But mathematics is also like music, and just like new musical compositions are always being made, new mathematical compositions are always being made.  So about three years ago, I was in the country of Georgia, north of Iran, and I got an email message from an American physicist who happened to be in Czechoslovakia.

And he had seen a research paper I had written and posted on the web, because there’s this central site where all theoretical physics gets posted on the web.  And he sent a message saying, “Gee, I think I have done something related to your equations.”  So we had a series of exchanges back and forth, and before too long, we were writing a paper on the web.

I had never met him.  Well, we finished this paper when I was in the West African country of Mali, and so we had this paper where we show that mathematics, which has the usual form of the equations, the equal signs, the plus signs, is—a particular set of mathematics is completely equivalent to some pictures.

Ziya: That’s odd.

Gates: We were astounded that these pictures contained every single piece of information that a complicated set of equations contain.

Ziya: So it’s a way of visualizing mathematics.

Gates: It is a visual representation of mathematics.  It’s like finding another language to understand something. 

Ziya: What happens if you transform the picture, then?  Are you also sort of transforming the equations as well?

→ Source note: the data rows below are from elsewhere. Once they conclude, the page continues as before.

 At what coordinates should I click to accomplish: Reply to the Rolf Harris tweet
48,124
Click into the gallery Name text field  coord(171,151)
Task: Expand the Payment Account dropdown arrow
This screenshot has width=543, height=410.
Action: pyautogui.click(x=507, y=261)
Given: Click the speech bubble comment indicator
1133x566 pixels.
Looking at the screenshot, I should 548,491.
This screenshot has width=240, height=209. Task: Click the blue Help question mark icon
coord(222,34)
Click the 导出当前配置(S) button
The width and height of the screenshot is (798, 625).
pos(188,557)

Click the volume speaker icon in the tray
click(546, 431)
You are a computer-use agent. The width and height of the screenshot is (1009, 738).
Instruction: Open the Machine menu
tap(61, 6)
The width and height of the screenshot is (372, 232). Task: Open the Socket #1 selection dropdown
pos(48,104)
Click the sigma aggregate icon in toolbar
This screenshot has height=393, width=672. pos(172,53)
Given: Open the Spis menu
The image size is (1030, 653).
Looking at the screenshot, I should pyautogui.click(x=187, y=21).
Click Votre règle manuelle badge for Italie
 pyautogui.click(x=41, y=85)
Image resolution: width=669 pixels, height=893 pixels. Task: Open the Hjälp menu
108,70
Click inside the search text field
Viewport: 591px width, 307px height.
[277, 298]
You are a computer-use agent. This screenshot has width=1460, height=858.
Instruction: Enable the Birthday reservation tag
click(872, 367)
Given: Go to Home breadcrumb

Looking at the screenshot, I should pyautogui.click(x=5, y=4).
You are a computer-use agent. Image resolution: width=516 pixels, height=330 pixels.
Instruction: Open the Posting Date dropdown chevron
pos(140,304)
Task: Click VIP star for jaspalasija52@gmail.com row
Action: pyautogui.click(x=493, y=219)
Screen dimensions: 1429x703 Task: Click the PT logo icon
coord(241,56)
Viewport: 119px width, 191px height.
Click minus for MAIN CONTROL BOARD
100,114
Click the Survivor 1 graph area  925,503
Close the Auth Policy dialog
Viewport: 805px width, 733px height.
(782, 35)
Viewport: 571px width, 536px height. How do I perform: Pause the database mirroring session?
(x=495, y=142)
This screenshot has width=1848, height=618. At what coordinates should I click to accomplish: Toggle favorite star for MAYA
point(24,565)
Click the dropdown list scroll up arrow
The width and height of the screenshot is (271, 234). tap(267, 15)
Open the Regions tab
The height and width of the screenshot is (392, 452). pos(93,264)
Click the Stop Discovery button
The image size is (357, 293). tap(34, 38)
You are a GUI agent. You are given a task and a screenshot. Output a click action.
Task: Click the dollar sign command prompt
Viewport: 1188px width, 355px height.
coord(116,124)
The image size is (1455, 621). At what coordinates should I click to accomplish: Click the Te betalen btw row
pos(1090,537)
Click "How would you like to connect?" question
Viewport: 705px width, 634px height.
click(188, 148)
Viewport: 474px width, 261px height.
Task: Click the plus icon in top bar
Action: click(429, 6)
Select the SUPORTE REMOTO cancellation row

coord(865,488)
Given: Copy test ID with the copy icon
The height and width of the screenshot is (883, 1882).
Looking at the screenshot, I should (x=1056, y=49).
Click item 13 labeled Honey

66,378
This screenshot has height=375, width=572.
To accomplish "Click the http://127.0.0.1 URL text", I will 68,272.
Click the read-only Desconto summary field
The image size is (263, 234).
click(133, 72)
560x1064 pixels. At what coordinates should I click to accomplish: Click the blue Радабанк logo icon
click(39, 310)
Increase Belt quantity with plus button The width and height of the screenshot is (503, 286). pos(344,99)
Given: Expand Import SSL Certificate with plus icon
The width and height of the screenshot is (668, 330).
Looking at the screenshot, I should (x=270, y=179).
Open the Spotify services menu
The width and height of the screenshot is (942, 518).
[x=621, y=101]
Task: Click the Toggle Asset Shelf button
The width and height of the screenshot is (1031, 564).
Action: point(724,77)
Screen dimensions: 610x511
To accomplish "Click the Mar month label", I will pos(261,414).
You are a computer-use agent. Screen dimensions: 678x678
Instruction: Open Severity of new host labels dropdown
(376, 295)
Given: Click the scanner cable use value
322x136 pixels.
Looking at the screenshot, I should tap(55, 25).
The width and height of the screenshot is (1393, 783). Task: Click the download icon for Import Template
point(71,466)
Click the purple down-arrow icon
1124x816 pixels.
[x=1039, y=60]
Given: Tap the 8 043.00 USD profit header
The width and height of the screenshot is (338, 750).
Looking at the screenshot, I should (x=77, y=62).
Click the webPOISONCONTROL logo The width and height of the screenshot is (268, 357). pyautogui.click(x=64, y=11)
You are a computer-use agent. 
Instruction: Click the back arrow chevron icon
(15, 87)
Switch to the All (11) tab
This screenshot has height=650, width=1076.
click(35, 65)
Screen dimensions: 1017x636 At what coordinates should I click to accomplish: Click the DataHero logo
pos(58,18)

Gates: Absolutely, and that’s the most remarkable thing about this graphical technology, is that by manipulating the picture, which sort of looks a little bit like the game of Cat’s Cradle—I don’t know if people are old enough to remember that—or also like a piece of macramé.  By moving the pieces in this picture, you are actually changing the equations that the picture corresponds to.

Ziya: That’s amazing.

Gates: And so we were shocked, and we needed a name.  So we started casting around, and my friend is named Michael Fox, and Michael had done a lot more travel in West Africa than I had, so we were thinking of names and maybe because I was in West Africa at the time, he suggested the name Adinkra. 

It’s a work from the Ashanti language in West Africa, and it refers to traditional symbols in their culture that have hidden meaning.  Well, our pictures certainly do have hidden meaning, so it seemed an appropriate name for us to appropriate.

Ziya: Great.  Now, I know some people have, like, a favorite animal or a favorite color.  As a theoretical physicist, do you have a favorite number?

Gates: The answer is yes, and it’s probably one that I share with many, many other theoretical physicists. The number is 137. 

Ziya: Why 137?

Gates: Well, it’s probably a number I share with a lot of theoretical physicists, and it actually is related to nature.  If you take the charge on the electron and multiply it by itself, divide by the speed of light, and then divide again by a small number called Planck’s constant, which describes the world of quantum physics.  It almost exactly equals 137.

Ziya: That’s very complicated.  My favorite number’s just seven, I think.  But thank you so much for joining us, Jim.

Gates: Well, thank you for inviting me.

Ziya: As you learn more about the secrets of the universe, I hope you’ll come back and share them with us.

Gates: I hope our new technology helps us get there.